Strangulation

Jean
regardait s’effectuer les départs, l’appareillage des chalutiers, des cargos,
des paquebots dont il suivait la course jusqu’à leur disparition dans l’anse,
aux confins des quais, en direction du nord-ouest et de l’estuaire. Il se
doutait d’un temps plus intense, qui s’ouvrait au-delà des passes. La
répétition des exils aperçus lui désigna bientôt la carence de sa
position ; il lui sembla que son adolescence ne faisait que poursuivre, en
d’autres refuges, les restrictions protégées de son enfance. Par contraste et à
contre-jour, il enviait le sort des marins qui allaient, eux, se frotter aux
vents incertains, qui savaient se défaire froidement des attaches, qui
embarquaient vers des contrées audacieuses et laissaient la Gironde derrière
eux retomber dans sa léthargie confuse.
Jamais il ne s’embarqua.
Sources : Gallimard
Mathieu Larnaudie
Après des études de lettres
et de philosophie, il se consacre à la littérature et à l’écriture de fictions.
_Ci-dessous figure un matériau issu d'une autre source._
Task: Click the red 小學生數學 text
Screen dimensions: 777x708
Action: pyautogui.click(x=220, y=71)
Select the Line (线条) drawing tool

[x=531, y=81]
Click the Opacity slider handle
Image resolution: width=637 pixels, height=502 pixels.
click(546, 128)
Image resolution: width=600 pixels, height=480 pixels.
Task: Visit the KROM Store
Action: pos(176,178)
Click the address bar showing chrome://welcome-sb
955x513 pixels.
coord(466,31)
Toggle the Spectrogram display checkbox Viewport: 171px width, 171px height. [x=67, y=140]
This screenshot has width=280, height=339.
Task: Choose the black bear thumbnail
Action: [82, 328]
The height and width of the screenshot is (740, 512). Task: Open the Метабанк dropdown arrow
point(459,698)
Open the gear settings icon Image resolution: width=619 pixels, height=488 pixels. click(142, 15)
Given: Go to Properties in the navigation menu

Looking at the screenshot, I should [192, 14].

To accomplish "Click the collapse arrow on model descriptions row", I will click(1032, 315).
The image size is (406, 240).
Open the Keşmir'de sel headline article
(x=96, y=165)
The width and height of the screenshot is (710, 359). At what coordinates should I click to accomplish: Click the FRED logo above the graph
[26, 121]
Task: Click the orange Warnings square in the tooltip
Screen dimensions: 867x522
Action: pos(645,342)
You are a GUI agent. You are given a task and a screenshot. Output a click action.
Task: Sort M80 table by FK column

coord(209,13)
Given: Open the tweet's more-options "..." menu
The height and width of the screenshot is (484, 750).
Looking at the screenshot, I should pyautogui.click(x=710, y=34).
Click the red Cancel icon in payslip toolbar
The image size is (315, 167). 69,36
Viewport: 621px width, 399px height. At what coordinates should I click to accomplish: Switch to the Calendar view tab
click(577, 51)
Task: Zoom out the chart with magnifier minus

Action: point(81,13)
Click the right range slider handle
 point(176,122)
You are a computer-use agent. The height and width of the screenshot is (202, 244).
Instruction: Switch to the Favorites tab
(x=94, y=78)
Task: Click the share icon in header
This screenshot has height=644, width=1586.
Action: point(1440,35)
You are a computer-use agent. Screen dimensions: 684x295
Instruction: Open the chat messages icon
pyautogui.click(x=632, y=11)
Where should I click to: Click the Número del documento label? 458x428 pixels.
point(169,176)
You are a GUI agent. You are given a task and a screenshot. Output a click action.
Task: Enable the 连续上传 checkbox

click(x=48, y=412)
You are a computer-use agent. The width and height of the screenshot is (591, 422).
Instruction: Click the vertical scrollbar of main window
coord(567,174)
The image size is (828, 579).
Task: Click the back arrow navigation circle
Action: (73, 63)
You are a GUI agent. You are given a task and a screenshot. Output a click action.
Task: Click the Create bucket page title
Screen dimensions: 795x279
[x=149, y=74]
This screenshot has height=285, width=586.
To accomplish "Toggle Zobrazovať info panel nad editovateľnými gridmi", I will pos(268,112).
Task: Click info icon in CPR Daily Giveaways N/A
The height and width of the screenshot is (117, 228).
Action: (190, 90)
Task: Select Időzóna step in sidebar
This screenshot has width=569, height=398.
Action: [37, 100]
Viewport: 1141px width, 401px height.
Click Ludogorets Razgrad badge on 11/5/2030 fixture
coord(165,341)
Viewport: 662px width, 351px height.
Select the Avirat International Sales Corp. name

Il publie tout d’abord, alors qu’il est encore étudiant, Habitations
simultanées.Depuis 2004, il codirige les éditions et la revue Inculte.
Son travail interroge les genres et la variété des langages pouvant être
utilisés dans une œuvre littéraire. C’est en ce sens que ses livres semblent
hétérogènes, provenir d’auteurs différents, comme le note Arno Bertina dans sa
postface à Pôle de résidence momentanée.